Translate this sentence from the guitar forum thread into Spanish: "The Collings seems to really project much better than the Gibson."
==== ARTICLE
# Which tone do you like better?



## GeorgeMich (Jun 6, 2013)

Hey guys,

Here is a quick video of me playing my two acoustics back to back. First one is a Collings D2H Traditional, Sitka top, non torrefied. The second one is a Gibson Historic Banner J-45 re-issue. Adirondack top and torrefied. I’m trying to decide which one to keep. I think I’m a one acoustic type of guy. Let me know what you think.


----------



## BlueRocker (Jan 5, 2020)

I prefer the Collings tone and looks as well. I wanted to like the Gibson.


----------



## polyslax (May 15, 2020)

The Collings seems to really project much better than the Gibson. It has a nice balanced, open sound whereas the Gibson sounds restrained in some way.


----------



## greco (Jul 15, 2007)

Tough choice as both guitars sound great!
Is/Are there any other factor(s) that might make you prefer to keep one over the other (e.g., neck profile, etc.)?
Personally, I'd go with the Collings as it sounds "clearer" and more "precise" to me.

Do both guitars have the same brand, gauge and "age" of strings? 

I look forward to reading the comments of others.


----------



## GeorgeMich (Jun 6, 2013)

Thanks for the replies guys. The Collings definitely projects more than the Gibson but that is to be expected. The J-45 is more woody, mellow and has a nice grit to it. The Collings is definitely more precise and a crisp clear sound. 

The guitars do not have the same set of strings nor are they the same age so I guess it's not a fair fight but just wanted to get a general consensus. I love them both, but one should do and each day I flip flop.


----------



## dtsaudio (Apr 15, 2009)

The Collings all the way. But I agree with Greco, are there other factors that are more personal to you.


----------



## Alex (Feb 11, 2006)

Tough choice. The Collings is crisper and records better but I suspect the Gibson is warm and woody in the room. It depends what you want to do most (record or play live).


----------



## Kerry Brown (Mar 31, 2014)

Do you need the money? Honestly I'd keep both unless money was an issue. I slightly prefer the Gibson but I could flip flop as well.


----------



## John Rac (Jun 8, 2015)

Interesting request....
Agree with above that the Collings is clear,sharp and more balanced. Gibson is more bass prominent, warmer, better singing accompanyment. Bet they are mediums...


----------



## aC2rs (Jul 9, 2007)

That's a tough choice, soundwise the Collings is more to my taste.


----------



## Wardo (Feb 5, 2010)

Collings sounds better to me but I think you'd need to work them a bit harder to bring out their voices.

Pancho and Lefty works ok if you strum it with a pick and that would project better in terms of trying to evaluate the sound of the guitar from just sound clips. So same song just a bit more power from the guitars.


----------



## StratCat (Dec 30, 2013)

To me, the Gibson has that real plain dry tone that makes me think of old guitars from the ‘30s, 40’s. And my use of the word plain is not intended to be negative, it’s just an expression of simplistic tone which has a certified place in the heart of Americana.
========
==== INFORMATION PROVIDED
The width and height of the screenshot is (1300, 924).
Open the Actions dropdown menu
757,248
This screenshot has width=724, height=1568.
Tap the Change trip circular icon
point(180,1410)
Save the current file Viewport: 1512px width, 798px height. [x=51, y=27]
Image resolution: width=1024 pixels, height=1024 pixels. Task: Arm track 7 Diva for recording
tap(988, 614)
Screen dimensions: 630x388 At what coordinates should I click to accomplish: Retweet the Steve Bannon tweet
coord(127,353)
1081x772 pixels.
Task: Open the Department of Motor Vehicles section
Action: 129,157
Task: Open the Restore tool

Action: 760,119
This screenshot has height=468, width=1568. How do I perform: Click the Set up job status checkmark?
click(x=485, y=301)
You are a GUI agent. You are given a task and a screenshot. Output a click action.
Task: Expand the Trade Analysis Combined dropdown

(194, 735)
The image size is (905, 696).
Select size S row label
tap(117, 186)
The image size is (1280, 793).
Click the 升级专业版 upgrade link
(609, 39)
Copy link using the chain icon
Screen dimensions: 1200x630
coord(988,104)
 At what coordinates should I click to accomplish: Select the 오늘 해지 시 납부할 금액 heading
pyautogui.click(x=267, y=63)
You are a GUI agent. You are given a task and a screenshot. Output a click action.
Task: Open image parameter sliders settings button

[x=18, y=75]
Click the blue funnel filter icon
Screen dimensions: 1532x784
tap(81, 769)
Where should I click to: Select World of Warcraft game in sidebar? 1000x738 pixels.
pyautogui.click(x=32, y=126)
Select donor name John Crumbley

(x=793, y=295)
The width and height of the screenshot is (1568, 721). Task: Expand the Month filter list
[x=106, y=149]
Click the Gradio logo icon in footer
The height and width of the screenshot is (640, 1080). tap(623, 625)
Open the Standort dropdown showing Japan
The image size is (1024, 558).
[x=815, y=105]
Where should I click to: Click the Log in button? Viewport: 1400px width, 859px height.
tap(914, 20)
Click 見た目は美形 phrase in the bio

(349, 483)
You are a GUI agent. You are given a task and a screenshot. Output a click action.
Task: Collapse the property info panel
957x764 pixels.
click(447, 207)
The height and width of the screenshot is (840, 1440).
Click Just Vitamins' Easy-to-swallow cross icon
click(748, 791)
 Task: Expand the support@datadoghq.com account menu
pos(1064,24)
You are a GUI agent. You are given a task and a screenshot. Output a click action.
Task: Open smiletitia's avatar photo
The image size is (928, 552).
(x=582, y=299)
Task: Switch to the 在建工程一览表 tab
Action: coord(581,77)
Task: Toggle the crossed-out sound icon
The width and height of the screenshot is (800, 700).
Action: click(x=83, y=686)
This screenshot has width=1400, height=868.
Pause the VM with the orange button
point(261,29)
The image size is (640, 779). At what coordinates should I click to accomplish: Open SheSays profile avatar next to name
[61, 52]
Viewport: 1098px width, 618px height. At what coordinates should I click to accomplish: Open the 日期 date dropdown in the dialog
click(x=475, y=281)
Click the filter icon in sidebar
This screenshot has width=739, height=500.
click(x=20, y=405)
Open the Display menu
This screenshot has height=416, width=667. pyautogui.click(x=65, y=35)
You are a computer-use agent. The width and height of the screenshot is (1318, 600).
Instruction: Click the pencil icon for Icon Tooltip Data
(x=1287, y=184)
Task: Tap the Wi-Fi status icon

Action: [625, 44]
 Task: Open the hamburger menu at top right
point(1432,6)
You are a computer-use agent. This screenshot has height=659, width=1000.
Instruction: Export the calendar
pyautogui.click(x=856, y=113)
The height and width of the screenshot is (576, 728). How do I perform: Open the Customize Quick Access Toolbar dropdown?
========
_WRITTEN SOLUTION_
El Collings realmente parece proyectar mucho mejor que el Gibson.